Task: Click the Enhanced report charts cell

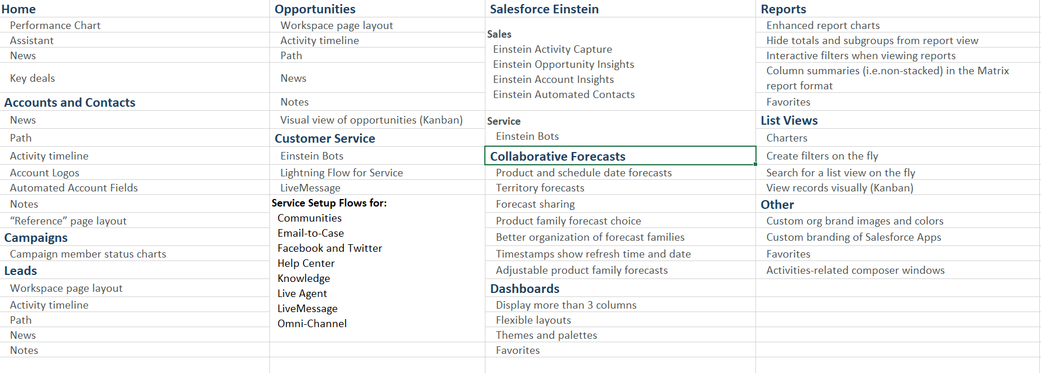Action: pyautogui.click(x=897, y=25)
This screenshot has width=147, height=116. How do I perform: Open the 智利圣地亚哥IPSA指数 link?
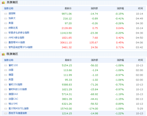coord(20,47)

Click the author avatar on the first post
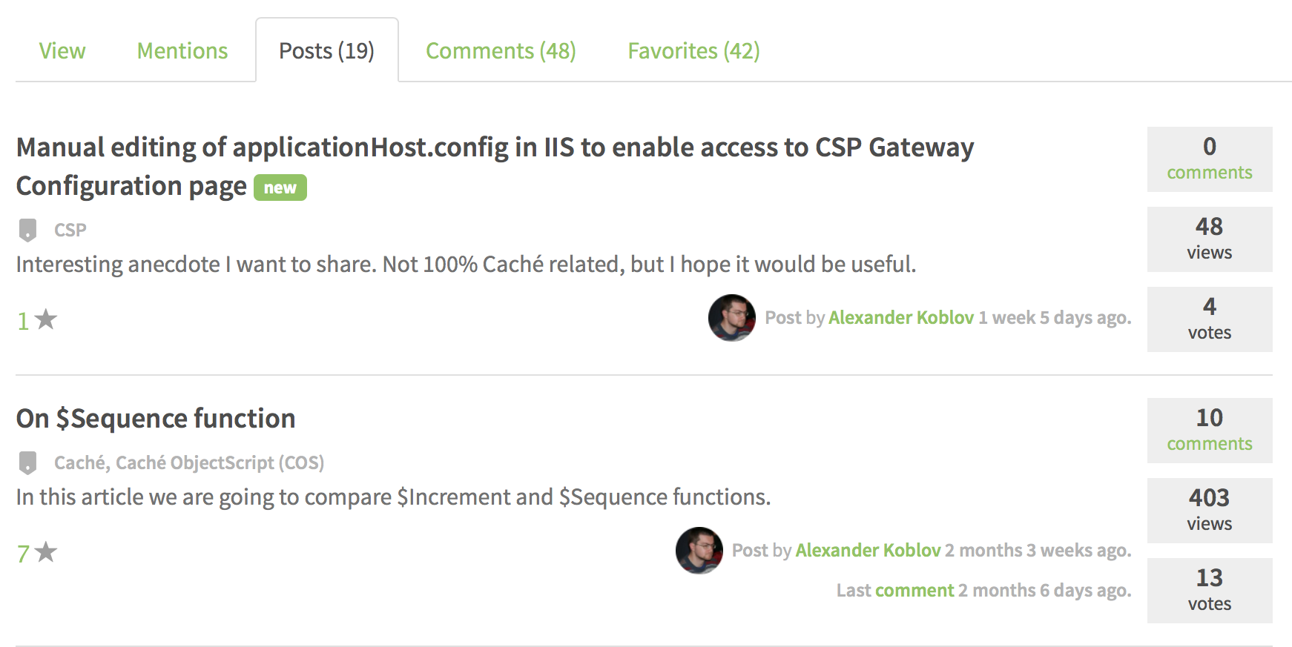pos(732,318)
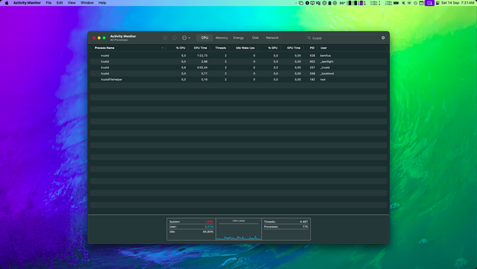477x269 pixels.
Task: Select trustdFileHelper process row
Action: click(x=238, y=80)
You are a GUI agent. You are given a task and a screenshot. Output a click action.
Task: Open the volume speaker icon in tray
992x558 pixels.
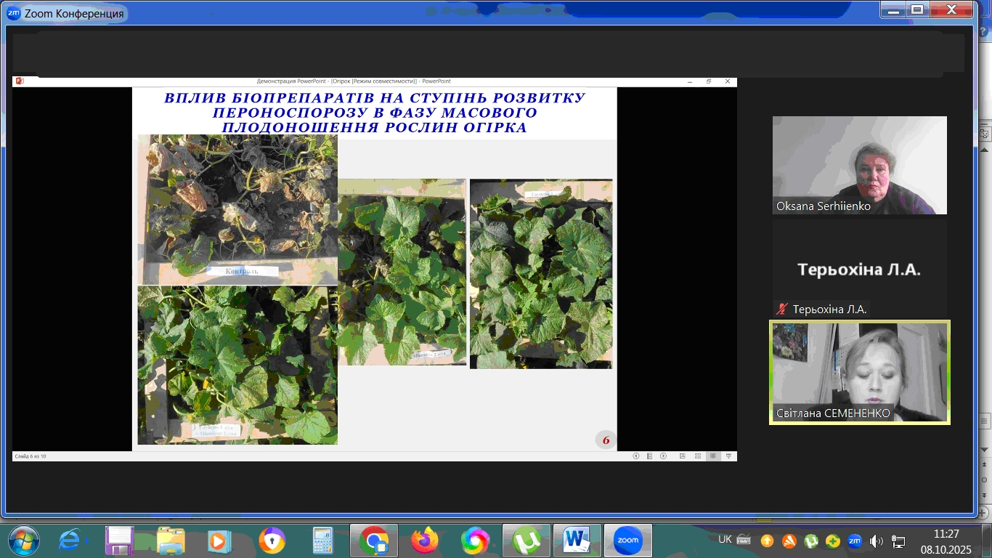(x=877, y=541)
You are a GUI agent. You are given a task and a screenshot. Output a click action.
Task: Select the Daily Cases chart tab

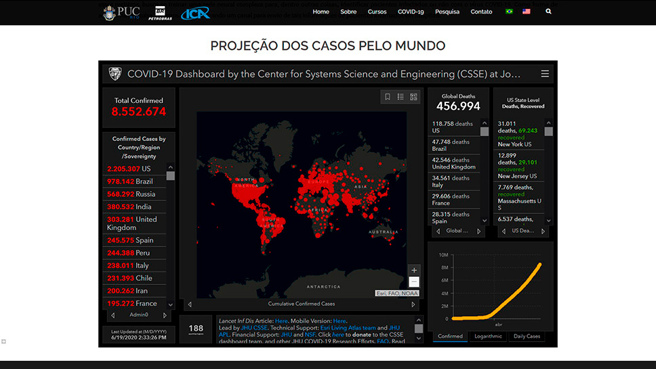(527, 336)
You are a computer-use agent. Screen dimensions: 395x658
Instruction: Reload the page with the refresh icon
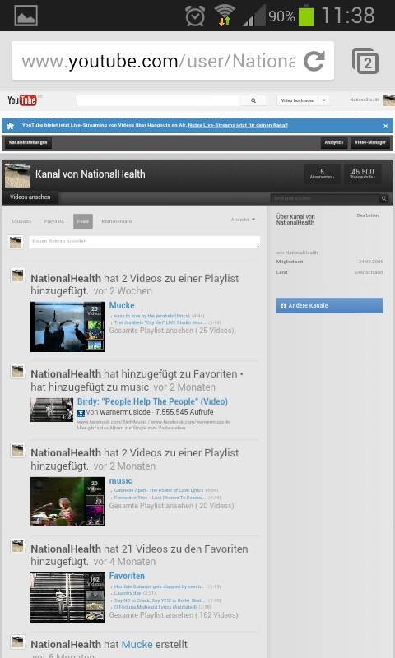[x=314, y=61]
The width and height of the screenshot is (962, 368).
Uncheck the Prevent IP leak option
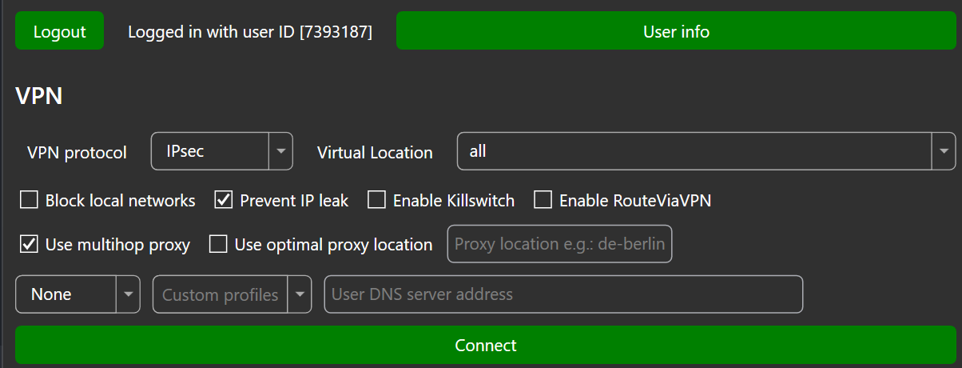click(x=224, y=200)
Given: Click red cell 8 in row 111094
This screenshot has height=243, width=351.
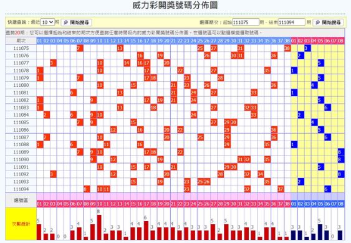Looking at the screenshot, I should click(87, 189).
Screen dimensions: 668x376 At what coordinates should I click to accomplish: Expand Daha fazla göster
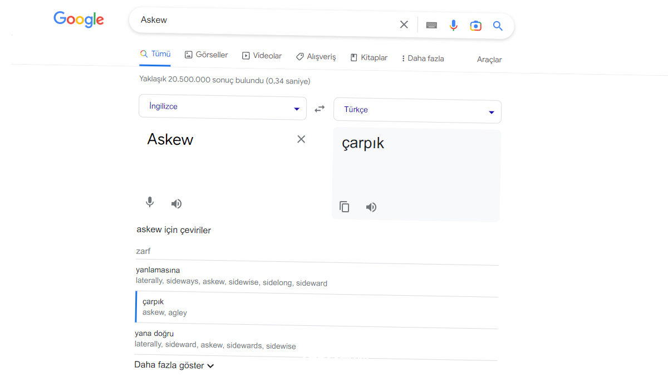pos(174,365)
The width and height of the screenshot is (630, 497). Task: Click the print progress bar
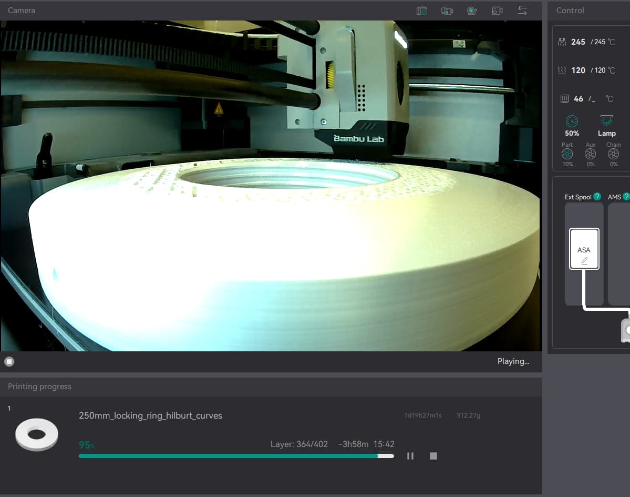236,456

§

> **Your instructions**
Starting at the line that contains "The width and height of the screenshot is (962, 368)." and ending with the last line of the data, transcribe every line exactly; skip the pictures.

> **Task response**
The width and height of the screenshot is (962, 368).
Uncheck the Prevent IP leak option
click(x=224, y=200)
Given: Click red cell 8 in row 111094
This screenshot has height=243, width=351.
Looking at the screenshot, I should click(87, 189).
Screen dimensions: 668x376 At what coordinates should I click to accomplish: Expand Daha fazla göster
pos(174,365)
The width and height of the screenshot is (630, 497). Task: Click the print progress bar
236,456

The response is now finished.